帕金森氏症是一种严重威胁老年人健康的神经退行性疾病，目前尚无治愈药物。近来研究表明，Plk-2是α-突触核蛋白磷酸化的主要激酶，因而Plk-2是一个潜在的抗帕金森氏症的靶点。但到目前为止，Plk-2选择性抑制剂报道很少。本项目拟把本课题组前期得到的可逆Plk-2选择性抑制剂作为先导化合物，采用基于结构的药物设计方法设计和合成Plk-2选择性共价抑制剂以提高药效；在前期获得的Plk-2抑制剂优势分子片段基础上，运用X晶体衍射技术阐明它们与Plk-2蛋白的作用模式，采用基于片段的设计方法组装和合成新的高效可逆/不可逆Plk-2选择性抑制剂并评价它们在大鼠脑中降低α-突触核蛋白磷酸化效果，确证Plk-2抑制剂在α-突触核蛋白磷酸化过程的作用机理和帕金森氏症的治疗效果。本项目将为进一步开发安全有效的治疗帕金森氏症的新型靶向药物提供有益的线索。

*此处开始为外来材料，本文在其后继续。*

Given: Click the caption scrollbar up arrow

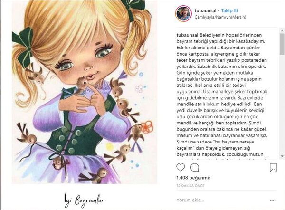Looking at the screenshot, I should coord(282,30).
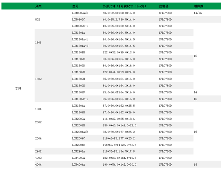Click the 控制器 column header

(x=164, y=6)
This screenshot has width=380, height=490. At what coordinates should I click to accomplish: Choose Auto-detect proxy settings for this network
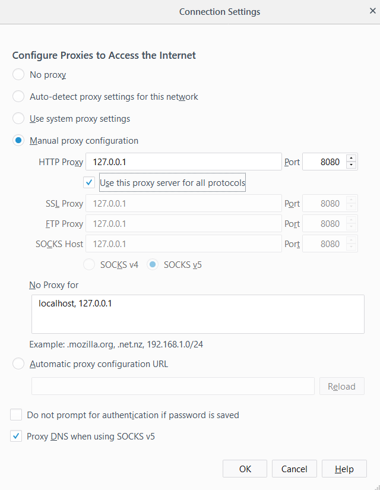click(x=18, y=97)
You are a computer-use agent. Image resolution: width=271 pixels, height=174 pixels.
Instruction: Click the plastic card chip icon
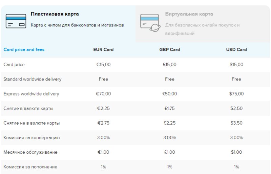tap(16, 21)
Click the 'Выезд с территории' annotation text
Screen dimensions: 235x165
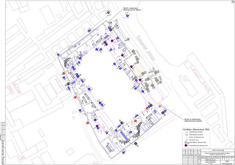click(x=129, y=9)
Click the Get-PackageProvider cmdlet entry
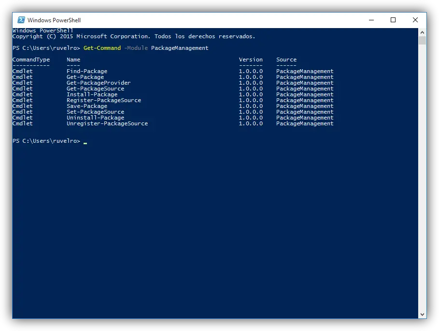 [x=99, y=83]
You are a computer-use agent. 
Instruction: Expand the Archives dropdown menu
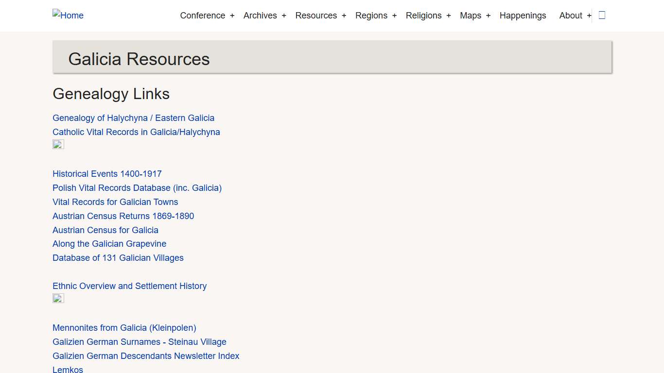point(260,15)
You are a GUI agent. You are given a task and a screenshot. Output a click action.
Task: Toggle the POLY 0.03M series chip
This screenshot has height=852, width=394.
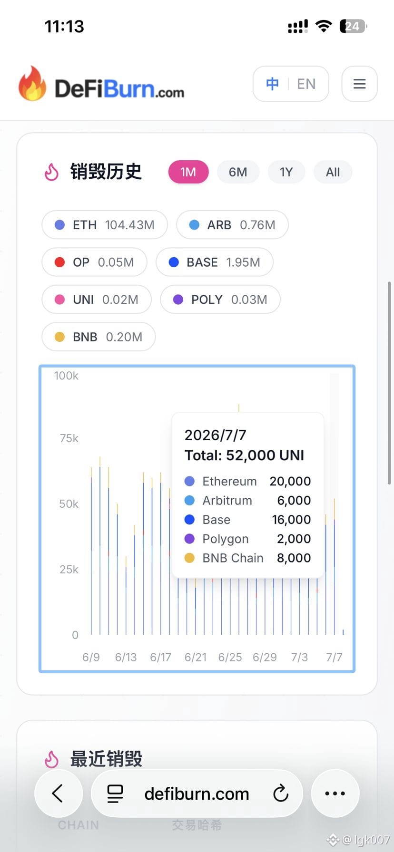coord(220,300)
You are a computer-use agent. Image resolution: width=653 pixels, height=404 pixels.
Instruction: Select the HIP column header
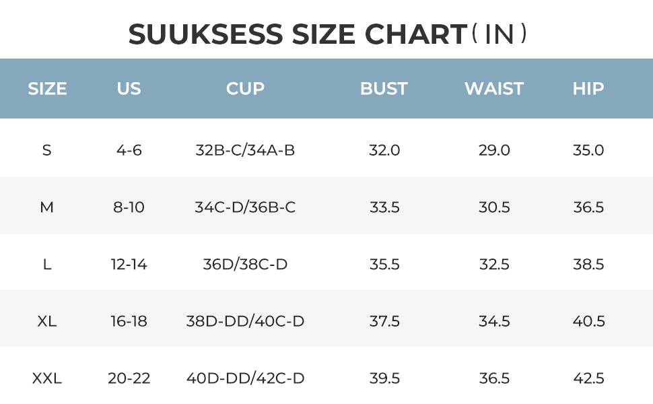[x=588, y=89]
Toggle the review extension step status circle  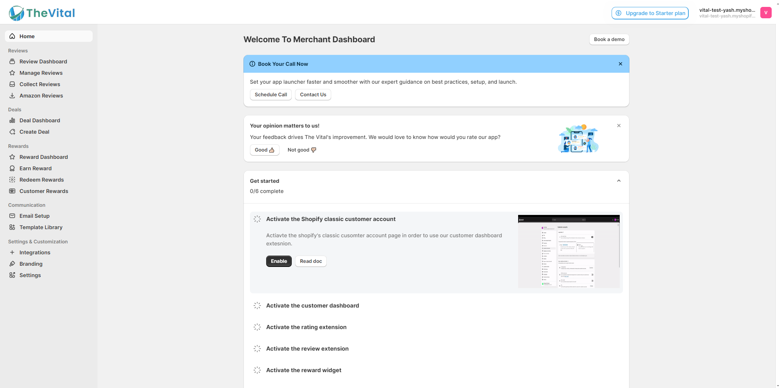(x=257, y=349)
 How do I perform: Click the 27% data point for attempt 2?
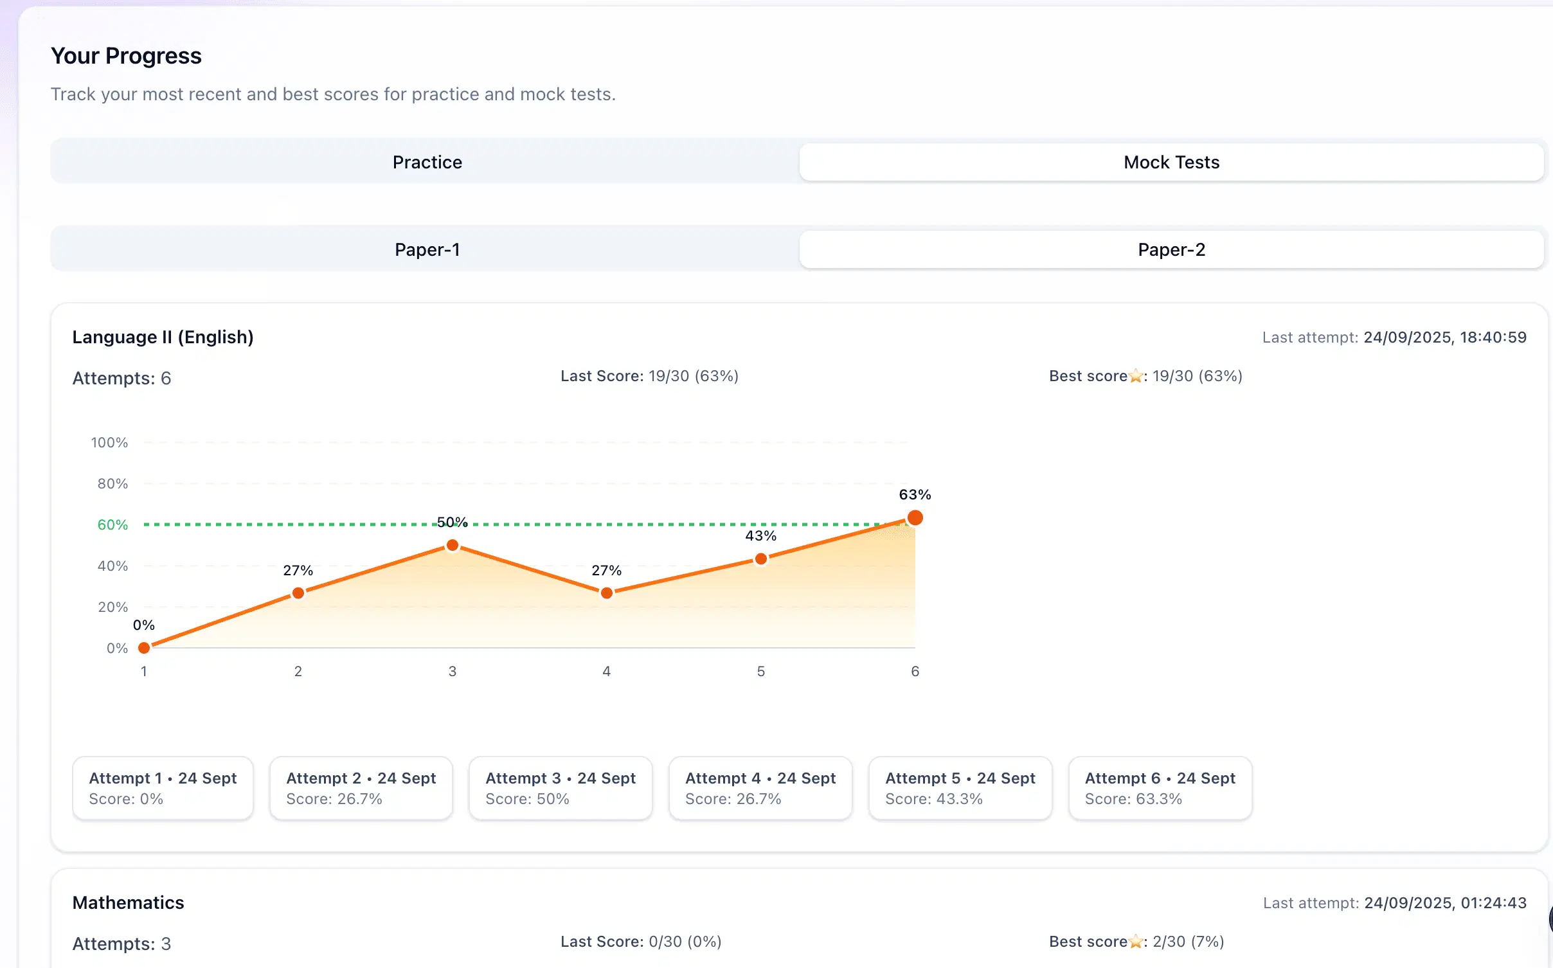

Parkinson’s disease (PD) is a degenerative disorder of the central nervous system which severely threatens the health and lives of the elderly. Drug therapy is the main treatment for PD, whereas, it can only improve symptom but could not stop the progression of the disease or cure the disease. Recent discoveries have implicated Plk-2 as a major contributor to the formation of pS129 a-synuclein and thus, inhibitors of Plk-2 have the potential to be useful therapeutics for the treatment of PD and related Lewy body diseases. However few selective Plk-2 inhibitors have been reported up to date. In this proposal, based on the selective Plk-2 inhibitors developed by our lab, structure-based drug design techniques will be taken to design novel and potent irreversible (or covalent) selective Plk-2 inhibitors. Moreover, fragment-based drug design methods also will be employed to design novel and potent reversible selective Plk-2 inhibitors. The binding of several selective Plk-2 inhibitors to the target of Plk-2 will be determined by biophysics methods such as X-ray crystallography technique. One or few compounds gotten by these methods will be used to determine the phosphorylation of α-synuclein in rat brain upon oral administration and they represent useful probes for future studies of this therapeutic avenue toward the potential treatment of PD. This proposal will lay the foundation for developing effective drugs to cure PD.